* [Records provided]:
■ ■ ■ ■ ■

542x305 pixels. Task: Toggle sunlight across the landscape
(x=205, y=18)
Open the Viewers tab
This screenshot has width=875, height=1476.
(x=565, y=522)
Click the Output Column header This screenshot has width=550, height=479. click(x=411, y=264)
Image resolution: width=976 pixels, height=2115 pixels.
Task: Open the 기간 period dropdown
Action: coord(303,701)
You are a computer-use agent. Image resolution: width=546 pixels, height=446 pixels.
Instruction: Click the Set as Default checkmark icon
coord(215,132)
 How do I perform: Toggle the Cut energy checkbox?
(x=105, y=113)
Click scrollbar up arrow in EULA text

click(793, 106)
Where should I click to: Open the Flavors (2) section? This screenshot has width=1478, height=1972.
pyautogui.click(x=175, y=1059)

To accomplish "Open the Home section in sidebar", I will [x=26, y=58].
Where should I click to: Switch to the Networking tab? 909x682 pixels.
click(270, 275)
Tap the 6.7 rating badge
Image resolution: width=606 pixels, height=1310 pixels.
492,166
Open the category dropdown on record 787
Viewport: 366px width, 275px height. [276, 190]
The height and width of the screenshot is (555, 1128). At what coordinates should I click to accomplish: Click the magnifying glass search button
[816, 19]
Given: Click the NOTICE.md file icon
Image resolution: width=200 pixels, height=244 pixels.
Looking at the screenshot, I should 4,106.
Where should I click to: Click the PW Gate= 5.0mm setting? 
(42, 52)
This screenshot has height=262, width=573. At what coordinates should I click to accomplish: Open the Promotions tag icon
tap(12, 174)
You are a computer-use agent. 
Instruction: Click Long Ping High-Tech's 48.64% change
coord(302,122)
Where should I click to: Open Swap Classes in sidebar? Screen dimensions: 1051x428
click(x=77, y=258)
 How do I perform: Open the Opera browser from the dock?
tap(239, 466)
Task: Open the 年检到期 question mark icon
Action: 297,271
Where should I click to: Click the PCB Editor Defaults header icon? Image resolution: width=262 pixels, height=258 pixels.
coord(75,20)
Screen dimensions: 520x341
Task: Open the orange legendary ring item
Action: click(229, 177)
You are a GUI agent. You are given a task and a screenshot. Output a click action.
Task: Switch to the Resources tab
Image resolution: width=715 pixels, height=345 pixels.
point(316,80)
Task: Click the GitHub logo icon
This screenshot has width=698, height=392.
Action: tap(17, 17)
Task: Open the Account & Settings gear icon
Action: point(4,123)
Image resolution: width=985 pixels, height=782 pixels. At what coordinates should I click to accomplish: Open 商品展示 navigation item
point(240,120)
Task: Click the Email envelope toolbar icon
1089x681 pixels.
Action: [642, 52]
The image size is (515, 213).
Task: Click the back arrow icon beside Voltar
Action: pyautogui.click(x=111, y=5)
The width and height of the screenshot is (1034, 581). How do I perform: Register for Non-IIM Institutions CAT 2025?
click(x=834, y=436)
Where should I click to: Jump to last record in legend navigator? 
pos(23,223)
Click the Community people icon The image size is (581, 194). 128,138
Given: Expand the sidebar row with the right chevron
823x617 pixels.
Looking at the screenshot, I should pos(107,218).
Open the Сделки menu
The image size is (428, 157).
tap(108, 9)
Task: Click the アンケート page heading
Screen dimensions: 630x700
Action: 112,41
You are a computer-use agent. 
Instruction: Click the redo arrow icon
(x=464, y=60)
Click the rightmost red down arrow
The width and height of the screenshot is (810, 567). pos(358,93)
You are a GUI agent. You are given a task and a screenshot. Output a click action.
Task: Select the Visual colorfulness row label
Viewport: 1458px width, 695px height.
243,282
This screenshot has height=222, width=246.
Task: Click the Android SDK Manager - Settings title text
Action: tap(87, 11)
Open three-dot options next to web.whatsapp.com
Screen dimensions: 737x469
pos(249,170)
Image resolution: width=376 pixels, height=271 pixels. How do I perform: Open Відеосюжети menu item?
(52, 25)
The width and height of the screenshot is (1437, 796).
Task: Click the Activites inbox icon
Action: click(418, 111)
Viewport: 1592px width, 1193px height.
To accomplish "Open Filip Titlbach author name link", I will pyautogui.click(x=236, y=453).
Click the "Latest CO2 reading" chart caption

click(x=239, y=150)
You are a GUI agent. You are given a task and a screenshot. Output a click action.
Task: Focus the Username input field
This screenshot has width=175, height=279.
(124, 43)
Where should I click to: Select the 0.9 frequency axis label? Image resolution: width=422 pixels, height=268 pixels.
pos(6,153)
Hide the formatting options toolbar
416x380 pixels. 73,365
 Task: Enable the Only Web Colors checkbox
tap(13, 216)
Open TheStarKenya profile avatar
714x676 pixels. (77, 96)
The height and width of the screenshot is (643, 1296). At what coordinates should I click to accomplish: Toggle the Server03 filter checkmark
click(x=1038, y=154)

■ ■ ■ ■ ■

* [The problem]:
The records above must be reproduced word for word.

* [Completed task]:
542x305 pixels. Task: Toggle sunlight across the landscape
(x=205, y=18)
Open the Viewers tab
This screenshot has width=875, height=1476.
(x=565, y=522)
Click the Output Column header This screenshot has width=550, height=479. click(x=411, y=264)
Image resolution: width=976 pixels, height=2115 pixels.
Task: Open the 기간 period dropdown
Action: coord(303,701)
You are a computer-use agent. Image resolution: width=546 pixels, height=446 pixels.
Instruction: Click the Set as Default checkmark icon
coord(215,132)
 How do I perform: Toggle the Cut energy checkbox?
(x=105, y=113)
Click scrollbar up arrow in EULA text

click(793, 106)
Where should I click to: Open the Flavors (2) section? This screenshot has width=1478, height=1972.
pyautogui.click(x=175, y=1059)

To accomplish "Open the Home section in sidebar", I will [x=26, y=58].
Where should I click to: Switch to the Networking tab? 909x682 pixels.
click(270, 275)
Tap the 6.7 rating badge
Image resolution: width=606 pixels, height=1310 pixels.
492,166
Open the category dropdown on record 787
Viewport: 366px width, 275px height. [276, 190]
The height and width of the screenshot is (555, 1128). At what coordinates should I click to accomplish: Click the magnifying glass search button
[816, 19]
Given: Click the NOTICE.md file icon
Image resolution: width=200 pixels, height=244 pixels.
Looking at the screenshot, I should 4,106.
Where should I click to: Click the PW Gate= 5.0mm setting? 
(42, 52)
This screenshot has height=262, width=573. At what coordinates should I click to accomplish: Open the Promotions tag icon
tap(12, 174)
You are a computer-use agent. 
Instruction: Click Long Ping High-Tech's 48.64% change
coord(302,122)
Where should I click to: Open Swap Classes in sidebar? Screen dimensions: 1051x428
click(x=77, y=258)
 How do I perform: Open the Opera browser from the dock?
tap(239, 466)
Task: Open the 年检到期 question mark icon
Action: 297,271
Where should I click to: Click the PCB Editor Defaults header icon? Image resolution: width=262 pixels, height=258 pixels.
coord(75,20)
Screen dimensions: 520x341
Task: Open the orange legendary ring item
Action: click(229, 177)
You are a GUI agent. You are given a task and a screenshot. Output a click action.
Task: Switch to the Resources tab
Image resolution: width=715 pixels, height=345 pixels.
point(316,80)
Task: Click the GitHub logo icon
This screenshot has width=698, height=392.
Action: tap(17, 17)
Task: Open the Account & Settings gear icon
Action: point(4,123)
Image resolution: width=985 pixels, height=782 pixels. At what coordinates should I click to accomplish: Open 商品展示 navigation item
point(240,120)
Task: Click the Email envelope toolbar icon
1089x681 pixels.
Action: [642, 52]
The image size is (515, 213).
Task: Click the back arrow icon beside Voltar
Action: pyautogui.click(x=111, y=5)
The width and height of the screenshot is (1034, 581). How do I perform: Register for Non-IIM Institutions CAT 2025?
click(x=834, y=436)
Where should I click to: Jump to last record in legend navigator? 
pos(23,223)
Click the Community people icon The image size is (581, 194). 128,138
Given: Expand the sidebar row with the right chevron
823x617 pixels.
Looking at the screenshot, I should pos(107,218).
Open the Сделки menu
The image size is (428, 157).
tap(108, 9)
Task: Click the アンケート page heading
Screen dimensions: 630x700
Action: 112,41
You are a computer-use agent. 
Instruction: Click the redo arrow icon
(x=464, y=60)
Click the rightmost red down arrow
The width and height of the screenshot is (810, 567). pos(358,93)
You are a GUI agent. You are given a task and a screenshot. Output a click action.
Task: Select the Visual colorfulness row label
Viewport: 1458px width, 695px height.
243,282
This screenshot has height=222, width=246.
Task: Click the Android SDK Manager - Settings title text
Action: tap(87, 11)
Open three-dot options next to web.whatsapp.com
Screen dimensions: 737x469
pos(249,170)
Image resolution: width=376 pixels, height=271 pixels. How do I perform: Open Відеосюжети menu item?
(52, 25)
The width and height of the screenshot is (1437, 796).
Task: Click the Activites inbox icon
Action: click(418, 111)
Viewport: 1592px width, 1193px height.
To accomplish "Open Filip Titlbach author name link", I will pyautogui.click(x=236, y=453).
Click the "Latest CO2 reading" chart caption

click(x=239, y=150)
You are a GUI agent. You are given a task and a screenshot. Output a click action.
Task: Focus the Username input field
This screenshot has width=175, height=279.
(124, 43)
Where should I click to: Select the 0.9 frequency axis label? Image resolution: width=422 pixels, height=268 pixels.
pos(6,153)
Hide the formatting options toolbar
416x380 pixels. 73,365
 Task: Enable the Only Web Colors checkbox
tap(13, 216)
Open TheStarKenya profile avatar
714x676 pixels. (77, 96)
The height and width of the screenshot is (643, 1296). At what coordinates should I click to accomplish: Toggle the Server03 filter checkmark
click(x=1038, y=154)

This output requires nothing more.